Imagine this scenario, on a beautiful afternoon, a large group of Second Amendment supporters (presumably wearing Hawaiian shirts) peacefully gather in the downtown area of a large city to stage a demonstration. The city’s mayor, concerned that some of the demonstrators might include white supremacists or members of violence-advocating, right-wing groups, orders the police department to deploy a surveillance drone equipped with facial recognition software and recording capabilities. The protest ends peacefully and the mayor later claims the drone was deployed as a precaution for law enforcement to track the path of the demonstrators in order to be responsive in the event of violence and that neither the face recognition nor recording capabilities of the drone were activated.

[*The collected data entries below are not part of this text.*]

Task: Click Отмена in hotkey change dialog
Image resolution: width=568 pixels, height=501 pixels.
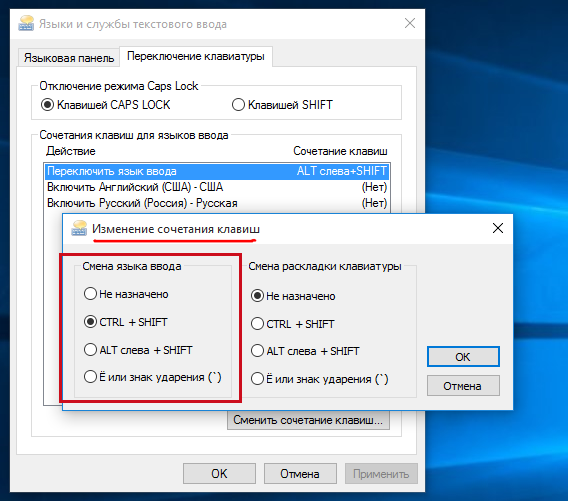Action: click(463, 386)
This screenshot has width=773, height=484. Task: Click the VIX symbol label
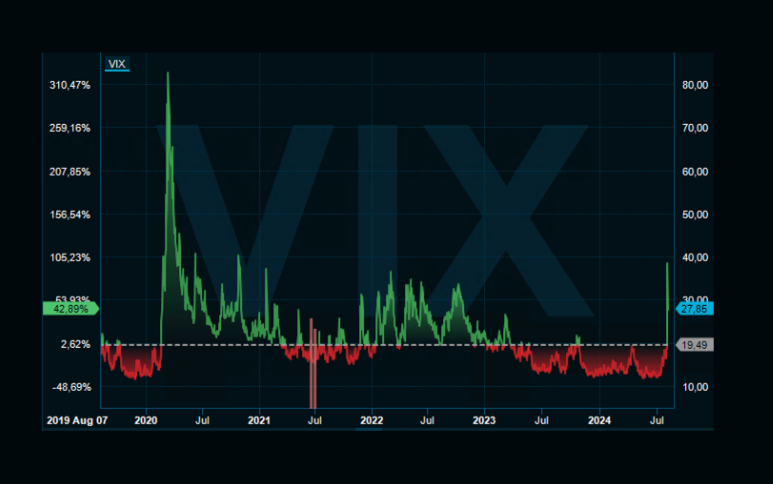click(x=117, y=64)
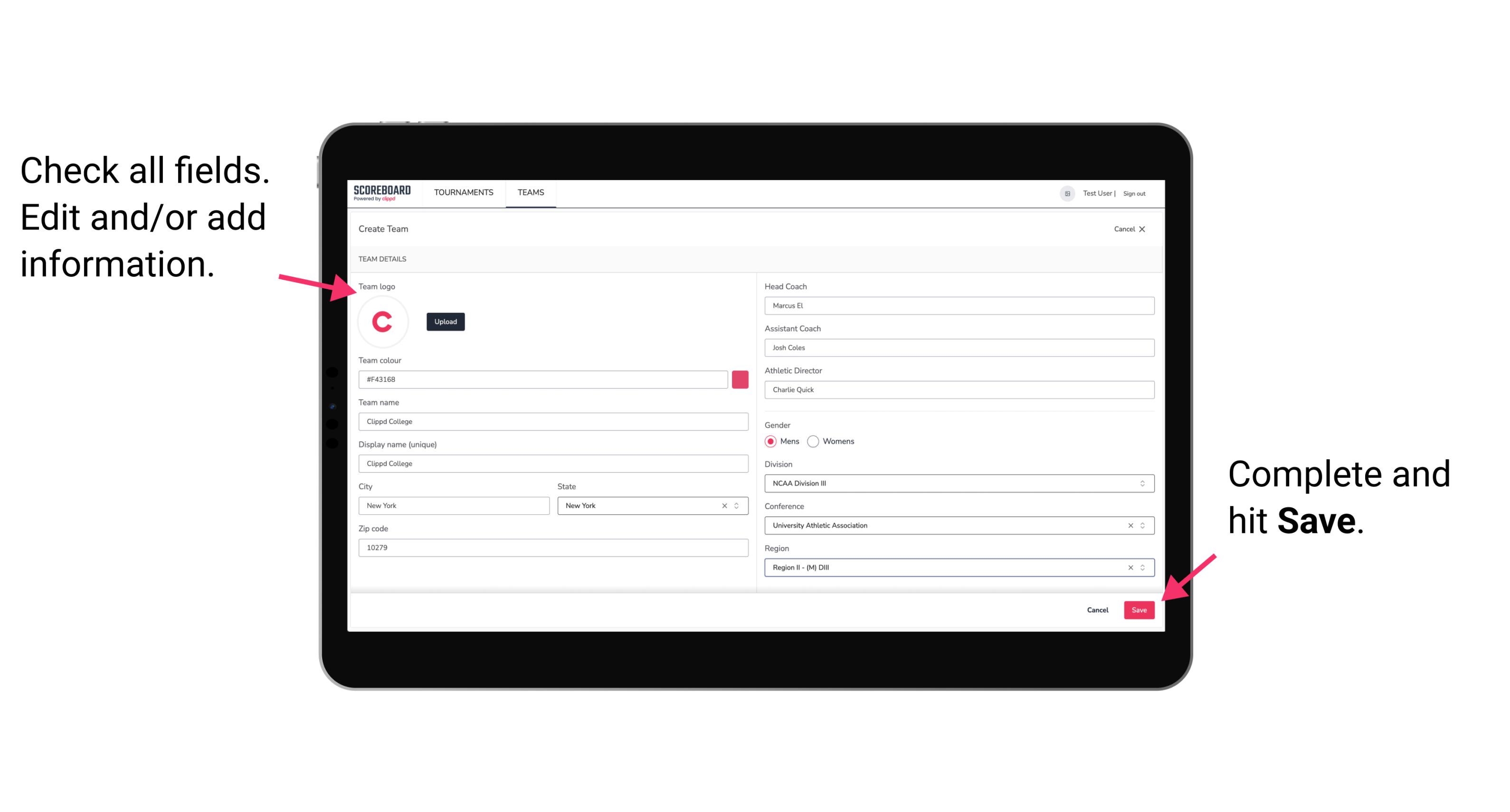
Task: Click the Upload button for team logo
Action: [x=445, y=321]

Are you comfortable with this scenario? Do you find the actions of the mayor and the police reasonable? I suspect your answer might depend on where you stand politically. As we have become more tribalized, it seems that our analysis of the use of technology in ways that invade our privacy and freedom of political expression is driven by whether we agree with the cause being advanced.
Let us take it look at a different scenario.

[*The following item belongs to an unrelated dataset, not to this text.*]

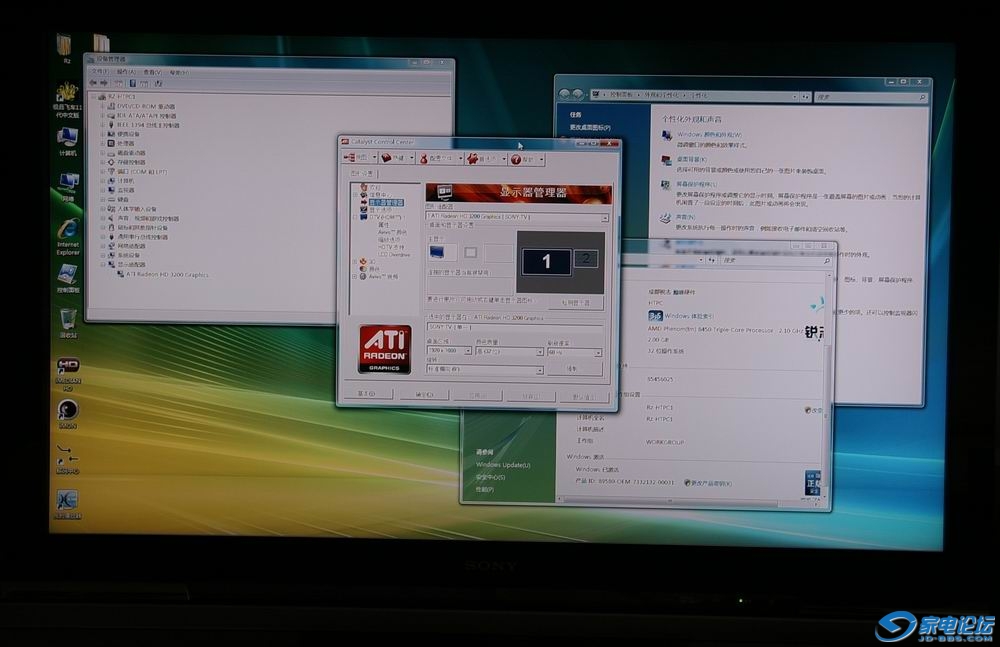Expand the DVD/CD-ROM drives node
Screen dimensions: 1000x647
pos(104,106)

On a beautiful afternoon, a large group of racial justice reform advocates peacefully gather in the downtown area of a large city to stage a demonstration. The city’s mayor, concerned that some of the demonstrators might include communists, anarchists, and violent looters, orders the police department to deploy a surveillance drone equipped with facial recognition software and recording capabilities. The protest ends peacefully and the mayor later claims the drone was deployed as a precaution for law enforcement to track the path of the demonstrators in order to be responsive in the event of violence and that neither the face recognition nor recording capabilities of the drone were activated.
Do you view this differently? The answer should be, “no.” Both scenarios should be equally troubling, and we should advocate for the passing of laws that set standards for the use this type of invasive technology. There is simply no reason for drones with facial recognition capabilities to be deployed to monitor political protest. Our silence to the use of this type of technology will inevitably lead to the watering down of our right to political protest and expression.

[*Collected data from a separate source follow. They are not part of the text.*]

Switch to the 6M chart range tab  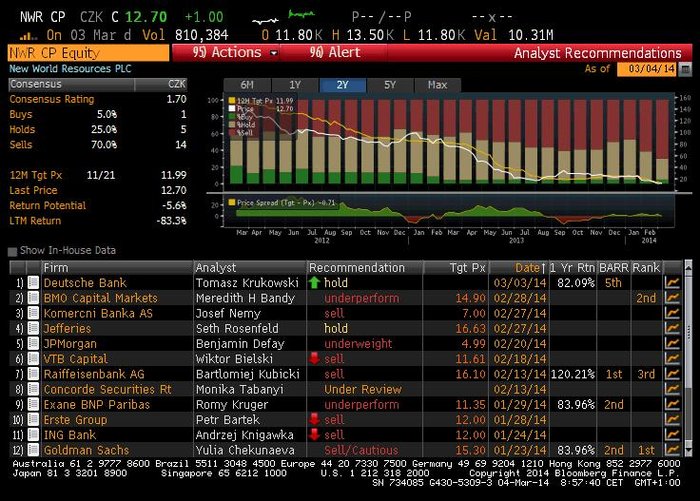coord(247,85)
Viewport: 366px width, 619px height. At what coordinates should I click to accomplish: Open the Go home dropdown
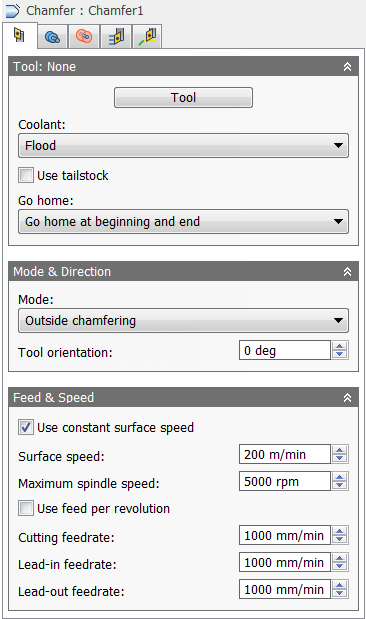(184, 222)
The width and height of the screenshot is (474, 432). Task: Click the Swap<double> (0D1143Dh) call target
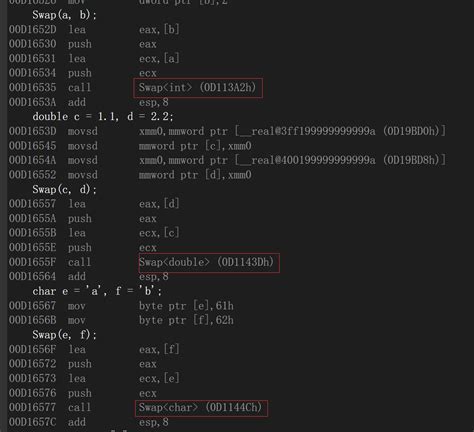[x=206, y=262]
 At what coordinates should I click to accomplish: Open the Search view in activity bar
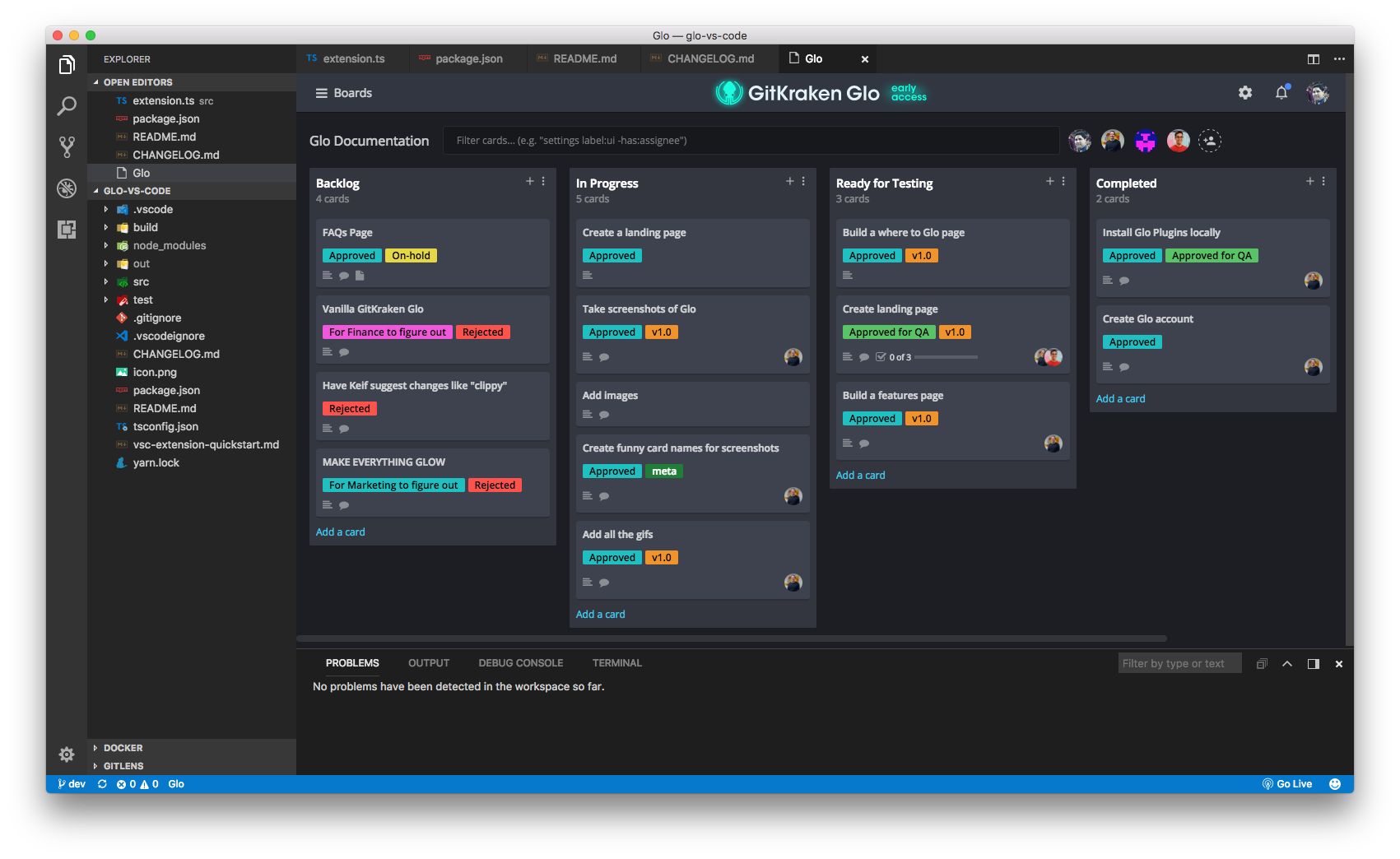pyautogui.click(x=67, y=106)

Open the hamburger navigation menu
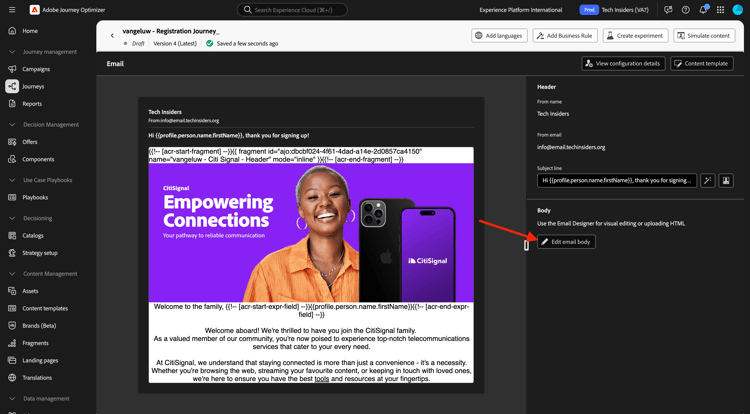[12, 10]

China is the poster child for the use of facial recognition software and hardware to deter political expression. In China, law enforcement drones equipped with facial recognition software were deployed this year, during the Covid-19 pandemic, to enforce compliance with quarantine and social distancing requirements. But the trend of increased use of this technology by law enforcement is not limited to China. The Department of Homeland Security deployed drones equipped with facial recognition capabilities, in Minneapolis to monitor protests in that city, in the aftermath of the George Floyd killing (although the agency asserted that the facial recognition capability was not used). Prior to 2014, only a handful of public safety agencies in the United States had drones. Five years later over 1,500 police departments now have drones. Despite this increase, virtually no regulation has been enacted to govern their use. This must change, if we are to protect our political freedoms and our privacy.
Privacy attorneys point to the Illinois model as an appropriate statutory model, balancing public safety and privacy concerns and encourage its framework for broader adoption. The Illinois Freedom from Drone Surveillance Act, passed in 2014, prevents a police department from gathering, “evidence images, sound data or other information” using a drone. The act provides exceptions to this prohibition for emergency situations, such as terrorist attacks, or through judicially approved warrants.
It is time for our communities to demand the adoption of appropriate regulation. It is also time for our local news reporters to more actively track and report on the use of drones as police surveillance tools. A simple online search of media stories on the use of drones by law enforcement will yield very few stories but, in contrast, dozens of stories abound about the danger of unregulated use of drones by private citizens. This needs to change. States must develop appropriate statutory frameworks that balance the appropriate use of drones by law enforcement agency with the need to protect the privacy and political expression of citizens.